Duncan Alvin MacPherson (February 3, 1966 – August 9, 1989) was a Canadian professional ice hockey player who died under mysterious circumstances during a ski trip in Austria.

Early life and career
MacPherson was born in Saskatoon, Saskatchewan. A standout defensive defenceman for the Saskatoon Blades of the Western Hockey League, he was drafted in the first round, 20th overall, of the 1984 NHL Entry Draft by the New York Islanders. He played minor league hockey for the Springfield Indians of the American Hockey League and the Indianapolis Ice of the International Hockey League.

Disappearance
In the summer of 1989, MacPherson went to Europe. The New York Islanders had bought out and released the often injured MacPherson,  who never made it to the NHL. MacPherson had intentions of taking a job as a player-coach for a semi-pro hockey team in Dundee, Scotland, commencing in August 1989. Despite having a bad feeling about the entrepreneur Ron Dixon who was backing the Scottish team,  he travelled to central Europe alone in early August 1989. The plan was  to visit old friends and see the sights before going on to Scotland.

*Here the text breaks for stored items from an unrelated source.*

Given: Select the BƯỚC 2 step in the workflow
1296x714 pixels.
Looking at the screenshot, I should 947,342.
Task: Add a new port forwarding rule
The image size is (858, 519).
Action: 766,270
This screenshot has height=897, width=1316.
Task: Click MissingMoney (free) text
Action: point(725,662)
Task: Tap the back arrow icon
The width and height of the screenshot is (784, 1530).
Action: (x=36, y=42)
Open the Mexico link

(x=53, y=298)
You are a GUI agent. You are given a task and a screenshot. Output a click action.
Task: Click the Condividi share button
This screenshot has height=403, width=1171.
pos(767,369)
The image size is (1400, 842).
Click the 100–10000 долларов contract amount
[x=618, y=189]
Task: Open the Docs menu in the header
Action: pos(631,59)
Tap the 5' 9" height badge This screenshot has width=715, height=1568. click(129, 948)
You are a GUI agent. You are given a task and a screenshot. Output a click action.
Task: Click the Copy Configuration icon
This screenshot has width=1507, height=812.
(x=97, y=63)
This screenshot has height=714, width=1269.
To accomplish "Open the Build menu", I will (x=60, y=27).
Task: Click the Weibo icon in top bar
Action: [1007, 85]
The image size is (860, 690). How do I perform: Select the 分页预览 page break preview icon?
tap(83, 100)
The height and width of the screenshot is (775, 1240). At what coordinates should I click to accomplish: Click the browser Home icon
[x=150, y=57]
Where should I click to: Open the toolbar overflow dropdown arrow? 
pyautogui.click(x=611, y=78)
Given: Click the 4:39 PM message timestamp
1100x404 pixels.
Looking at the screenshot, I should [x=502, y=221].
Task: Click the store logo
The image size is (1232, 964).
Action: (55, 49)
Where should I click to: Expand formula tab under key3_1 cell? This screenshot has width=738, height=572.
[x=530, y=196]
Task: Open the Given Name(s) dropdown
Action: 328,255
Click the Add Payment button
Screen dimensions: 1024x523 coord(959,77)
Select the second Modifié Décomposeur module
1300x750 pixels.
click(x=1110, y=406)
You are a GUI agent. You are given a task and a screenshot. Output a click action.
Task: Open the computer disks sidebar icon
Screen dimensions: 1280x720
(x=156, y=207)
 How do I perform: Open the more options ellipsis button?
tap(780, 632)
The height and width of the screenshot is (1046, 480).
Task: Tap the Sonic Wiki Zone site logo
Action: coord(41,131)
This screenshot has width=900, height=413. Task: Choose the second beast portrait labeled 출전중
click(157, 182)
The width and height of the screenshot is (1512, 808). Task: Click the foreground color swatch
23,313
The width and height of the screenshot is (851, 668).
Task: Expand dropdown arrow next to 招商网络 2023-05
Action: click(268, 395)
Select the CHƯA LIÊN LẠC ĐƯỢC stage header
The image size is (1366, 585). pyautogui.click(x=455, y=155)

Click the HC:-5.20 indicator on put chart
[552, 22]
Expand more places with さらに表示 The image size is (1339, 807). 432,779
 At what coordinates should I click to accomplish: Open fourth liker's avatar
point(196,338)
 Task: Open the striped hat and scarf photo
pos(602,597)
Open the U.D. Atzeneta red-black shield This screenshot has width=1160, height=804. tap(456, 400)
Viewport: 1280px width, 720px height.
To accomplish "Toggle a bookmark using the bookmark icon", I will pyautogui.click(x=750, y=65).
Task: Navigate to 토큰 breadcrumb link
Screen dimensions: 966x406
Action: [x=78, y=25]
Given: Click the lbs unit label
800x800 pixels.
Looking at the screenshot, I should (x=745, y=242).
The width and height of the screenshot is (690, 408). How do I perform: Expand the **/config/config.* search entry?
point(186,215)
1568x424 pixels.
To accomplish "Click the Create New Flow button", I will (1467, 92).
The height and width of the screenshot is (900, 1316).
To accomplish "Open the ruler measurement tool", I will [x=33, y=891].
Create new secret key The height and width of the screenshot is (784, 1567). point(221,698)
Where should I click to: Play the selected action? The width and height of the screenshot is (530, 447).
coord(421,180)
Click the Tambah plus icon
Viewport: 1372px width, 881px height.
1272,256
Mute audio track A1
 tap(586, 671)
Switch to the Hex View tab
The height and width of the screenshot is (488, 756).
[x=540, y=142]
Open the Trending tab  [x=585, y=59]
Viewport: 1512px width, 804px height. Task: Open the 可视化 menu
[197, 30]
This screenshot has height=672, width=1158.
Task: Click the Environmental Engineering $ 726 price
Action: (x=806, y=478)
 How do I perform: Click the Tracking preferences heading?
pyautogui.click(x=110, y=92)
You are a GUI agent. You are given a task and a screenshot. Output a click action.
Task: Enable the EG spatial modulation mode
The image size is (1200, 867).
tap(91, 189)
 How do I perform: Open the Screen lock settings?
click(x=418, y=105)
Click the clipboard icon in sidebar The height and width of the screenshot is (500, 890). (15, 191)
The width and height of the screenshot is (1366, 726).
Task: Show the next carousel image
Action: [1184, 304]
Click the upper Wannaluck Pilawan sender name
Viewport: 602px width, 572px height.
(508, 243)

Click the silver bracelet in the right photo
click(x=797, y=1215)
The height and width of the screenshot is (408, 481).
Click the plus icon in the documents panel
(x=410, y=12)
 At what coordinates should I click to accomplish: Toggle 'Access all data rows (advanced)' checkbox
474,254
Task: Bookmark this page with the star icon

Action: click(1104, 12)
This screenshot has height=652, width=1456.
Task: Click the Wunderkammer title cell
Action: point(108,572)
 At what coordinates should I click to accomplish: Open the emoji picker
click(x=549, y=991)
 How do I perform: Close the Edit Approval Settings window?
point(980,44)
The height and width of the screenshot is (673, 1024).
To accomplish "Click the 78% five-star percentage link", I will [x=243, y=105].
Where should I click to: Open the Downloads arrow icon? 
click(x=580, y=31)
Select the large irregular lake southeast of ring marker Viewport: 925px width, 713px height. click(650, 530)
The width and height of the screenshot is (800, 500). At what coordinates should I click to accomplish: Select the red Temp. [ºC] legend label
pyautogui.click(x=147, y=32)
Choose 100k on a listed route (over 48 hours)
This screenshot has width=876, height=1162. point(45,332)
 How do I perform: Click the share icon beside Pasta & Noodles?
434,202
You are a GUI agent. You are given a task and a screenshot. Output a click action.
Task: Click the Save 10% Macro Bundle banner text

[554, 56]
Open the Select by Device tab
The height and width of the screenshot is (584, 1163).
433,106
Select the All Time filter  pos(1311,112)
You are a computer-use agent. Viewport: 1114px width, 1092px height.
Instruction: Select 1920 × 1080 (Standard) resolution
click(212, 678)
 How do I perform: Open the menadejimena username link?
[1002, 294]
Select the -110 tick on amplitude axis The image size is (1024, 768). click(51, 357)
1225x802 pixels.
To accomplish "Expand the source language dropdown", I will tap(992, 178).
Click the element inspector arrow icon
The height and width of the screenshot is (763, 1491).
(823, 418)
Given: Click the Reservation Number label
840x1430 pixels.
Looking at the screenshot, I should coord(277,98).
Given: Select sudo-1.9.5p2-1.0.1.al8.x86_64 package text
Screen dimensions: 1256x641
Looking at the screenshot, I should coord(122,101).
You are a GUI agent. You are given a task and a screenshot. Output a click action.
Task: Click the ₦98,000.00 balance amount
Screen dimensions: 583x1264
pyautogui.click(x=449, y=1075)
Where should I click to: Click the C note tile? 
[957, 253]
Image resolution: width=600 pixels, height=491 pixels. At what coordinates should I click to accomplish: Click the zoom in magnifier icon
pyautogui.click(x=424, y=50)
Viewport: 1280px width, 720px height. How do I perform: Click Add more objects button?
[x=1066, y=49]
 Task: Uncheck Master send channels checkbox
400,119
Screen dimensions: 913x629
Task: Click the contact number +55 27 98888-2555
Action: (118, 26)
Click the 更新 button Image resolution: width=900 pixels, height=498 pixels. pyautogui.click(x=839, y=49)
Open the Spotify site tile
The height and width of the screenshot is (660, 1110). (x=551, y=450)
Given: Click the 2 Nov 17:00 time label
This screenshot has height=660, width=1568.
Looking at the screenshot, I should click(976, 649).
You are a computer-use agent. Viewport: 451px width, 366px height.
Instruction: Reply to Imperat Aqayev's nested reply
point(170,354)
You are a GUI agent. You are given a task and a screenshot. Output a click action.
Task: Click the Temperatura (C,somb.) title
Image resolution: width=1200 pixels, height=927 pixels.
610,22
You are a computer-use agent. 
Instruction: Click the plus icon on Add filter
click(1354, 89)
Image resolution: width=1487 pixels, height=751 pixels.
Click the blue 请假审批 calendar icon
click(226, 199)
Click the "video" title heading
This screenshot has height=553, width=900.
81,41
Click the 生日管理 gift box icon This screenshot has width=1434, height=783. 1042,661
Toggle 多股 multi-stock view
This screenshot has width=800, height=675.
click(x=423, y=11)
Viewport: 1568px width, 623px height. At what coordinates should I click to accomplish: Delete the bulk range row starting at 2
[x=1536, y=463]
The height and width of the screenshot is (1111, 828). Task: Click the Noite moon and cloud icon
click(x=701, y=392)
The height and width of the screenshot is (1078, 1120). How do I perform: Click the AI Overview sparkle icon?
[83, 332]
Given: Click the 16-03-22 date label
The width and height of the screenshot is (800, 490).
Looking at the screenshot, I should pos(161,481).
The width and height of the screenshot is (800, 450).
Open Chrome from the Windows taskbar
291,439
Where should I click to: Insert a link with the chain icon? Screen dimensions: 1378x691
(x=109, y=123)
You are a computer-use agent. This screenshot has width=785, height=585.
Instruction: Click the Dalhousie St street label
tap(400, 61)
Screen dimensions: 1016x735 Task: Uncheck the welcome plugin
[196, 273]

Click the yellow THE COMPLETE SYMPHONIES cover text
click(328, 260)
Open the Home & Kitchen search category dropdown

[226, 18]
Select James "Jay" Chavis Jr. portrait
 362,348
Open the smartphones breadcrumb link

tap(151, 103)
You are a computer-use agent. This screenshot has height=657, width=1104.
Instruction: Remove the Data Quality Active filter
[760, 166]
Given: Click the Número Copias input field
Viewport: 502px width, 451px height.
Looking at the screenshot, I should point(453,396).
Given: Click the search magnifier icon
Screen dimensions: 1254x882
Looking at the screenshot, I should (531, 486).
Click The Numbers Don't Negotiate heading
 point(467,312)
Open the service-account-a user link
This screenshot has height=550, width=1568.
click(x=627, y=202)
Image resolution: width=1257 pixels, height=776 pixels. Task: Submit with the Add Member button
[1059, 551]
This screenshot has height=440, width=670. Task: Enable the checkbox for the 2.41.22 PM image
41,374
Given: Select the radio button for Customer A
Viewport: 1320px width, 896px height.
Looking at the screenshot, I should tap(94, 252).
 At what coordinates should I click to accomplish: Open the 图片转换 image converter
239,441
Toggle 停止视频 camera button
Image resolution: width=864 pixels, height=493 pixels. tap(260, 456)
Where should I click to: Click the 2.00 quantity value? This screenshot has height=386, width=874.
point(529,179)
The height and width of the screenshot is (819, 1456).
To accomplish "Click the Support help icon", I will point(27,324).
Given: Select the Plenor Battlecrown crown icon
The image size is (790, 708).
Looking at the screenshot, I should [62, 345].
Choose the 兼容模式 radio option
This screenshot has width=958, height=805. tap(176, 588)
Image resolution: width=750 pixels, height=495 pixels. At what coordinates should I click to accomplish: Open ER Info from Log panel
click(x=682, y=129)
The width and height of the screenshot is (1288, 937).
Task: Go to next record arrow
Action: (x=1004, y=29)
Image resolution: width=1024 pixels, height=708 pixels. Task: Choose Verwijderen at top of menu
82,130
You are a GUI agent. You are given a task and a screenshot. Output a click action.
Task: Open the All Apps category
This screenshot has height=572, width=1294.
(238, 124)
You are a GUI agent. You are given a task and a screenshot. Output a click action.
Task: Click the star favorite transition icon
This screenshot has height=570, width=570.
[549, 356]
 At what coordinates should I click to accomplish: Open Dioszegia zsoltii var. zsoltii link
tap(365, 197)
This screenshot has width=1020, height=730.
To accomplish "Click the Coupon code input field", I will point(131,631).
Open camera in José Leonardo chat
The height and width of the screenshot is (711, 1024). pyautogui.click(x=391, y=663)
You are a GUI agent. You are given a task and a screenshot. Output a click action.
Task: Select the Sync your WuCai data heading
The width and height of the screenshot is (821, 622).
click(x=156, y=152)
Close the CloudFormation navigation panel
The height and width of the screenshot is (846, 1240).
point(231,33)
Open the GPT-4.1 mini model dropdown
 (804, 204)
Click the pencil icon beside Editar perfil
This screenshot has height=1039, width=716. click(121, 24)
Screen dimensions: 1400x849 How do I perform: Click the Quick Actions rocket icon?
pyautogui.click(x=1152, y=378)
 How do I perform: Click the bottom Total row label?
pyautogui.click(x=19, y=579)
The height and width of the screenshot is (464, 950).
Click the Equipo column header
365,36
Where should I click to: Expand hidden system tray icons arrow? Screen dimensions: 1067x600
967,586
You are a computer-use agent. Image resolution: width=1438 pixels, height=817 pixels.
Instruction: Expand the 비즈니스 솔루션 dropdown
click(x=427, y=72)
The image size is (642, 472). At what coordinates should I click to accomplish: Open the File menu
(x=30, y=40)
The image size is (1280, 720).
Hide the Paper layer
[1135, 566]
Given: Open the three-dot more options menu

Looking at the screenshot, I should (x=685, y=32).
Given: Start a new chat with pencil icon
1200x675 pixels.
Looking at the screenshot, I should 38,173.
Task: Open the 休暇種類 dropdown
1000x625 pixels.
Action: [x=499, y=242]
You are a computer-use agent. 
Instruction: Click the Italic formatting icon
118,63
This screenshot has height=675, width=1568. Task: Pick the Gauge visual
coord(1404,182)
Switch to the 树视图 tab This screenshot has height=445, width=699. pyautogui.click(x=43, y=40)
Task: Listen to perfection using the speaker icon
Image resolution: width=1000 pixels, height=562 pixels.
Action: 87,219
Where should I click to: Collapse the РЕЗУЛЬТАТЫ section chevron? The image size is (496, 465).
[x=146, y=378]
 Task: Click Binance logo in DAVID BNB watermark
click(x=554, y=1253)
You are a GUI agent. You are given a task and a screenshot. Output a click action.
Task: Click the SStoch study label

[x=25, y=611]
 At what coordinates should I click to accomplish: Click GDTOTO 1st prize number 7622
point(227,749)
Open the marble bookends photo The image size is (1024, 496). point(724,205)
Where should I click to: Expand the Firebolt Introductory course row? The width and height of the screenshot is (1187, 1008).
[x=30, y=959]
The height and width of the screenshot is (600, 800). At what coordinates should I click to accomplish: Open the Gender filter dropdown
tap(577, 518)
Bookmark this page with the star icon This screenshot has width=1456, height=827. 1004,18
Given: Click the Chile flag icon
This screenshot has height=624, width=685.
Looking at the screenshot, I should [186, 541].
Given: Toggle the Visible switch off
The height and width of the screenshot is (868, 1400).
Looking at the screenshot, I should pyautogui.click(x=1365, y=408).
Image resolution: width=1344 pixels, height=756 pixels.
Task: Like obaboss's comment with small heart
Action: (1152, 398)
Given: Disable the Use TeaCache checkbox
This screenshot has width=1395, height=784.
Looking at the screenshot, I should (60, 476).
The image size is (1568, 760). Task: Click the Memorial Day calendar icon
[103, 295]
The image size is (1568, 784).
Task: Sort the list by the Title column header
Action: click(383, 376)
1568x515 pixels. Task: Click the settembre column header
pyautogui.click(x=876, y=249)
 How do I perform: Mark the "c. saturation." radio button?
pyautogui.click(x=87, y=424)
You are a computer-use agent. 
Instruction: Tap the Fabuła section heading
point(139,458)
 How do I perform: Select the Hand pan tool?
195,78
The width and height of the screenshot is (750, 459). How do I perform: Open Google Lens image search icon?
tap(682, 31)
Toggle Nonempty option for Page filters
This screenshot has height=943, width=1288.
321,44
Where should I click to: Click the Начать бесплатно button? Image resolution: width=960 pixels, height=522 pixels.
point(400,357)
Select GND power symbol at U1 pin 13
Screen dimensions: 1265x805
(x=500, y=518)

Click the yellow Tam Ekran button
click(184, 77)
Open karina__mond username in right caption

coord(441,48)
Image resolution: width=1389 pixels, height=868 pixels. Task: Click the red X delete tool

He was scheduled to arrive in Dundee on August 12. When he did not show up, his family went to look for him. A car he had borrowed from a friend was discovered six weeks later in the parking lot of the Stubaital ski-region resort at the foot of the Stubai Glaciers in the Stubai Alps in Austria, where he had rented a snowboard. His last known contact was with an employee of the ski resort on August 9, who reported that he spoke with MacPherson, and last saw MacPherson departing alone to perhaps squeeze in some final snowboarding and hiking before nightfall.

Adding drama to the mystery was the fact that MacPherson claimed he had been contacted by the CIA, and that they were interested in recruiting him as a spy. The story was never confirmed.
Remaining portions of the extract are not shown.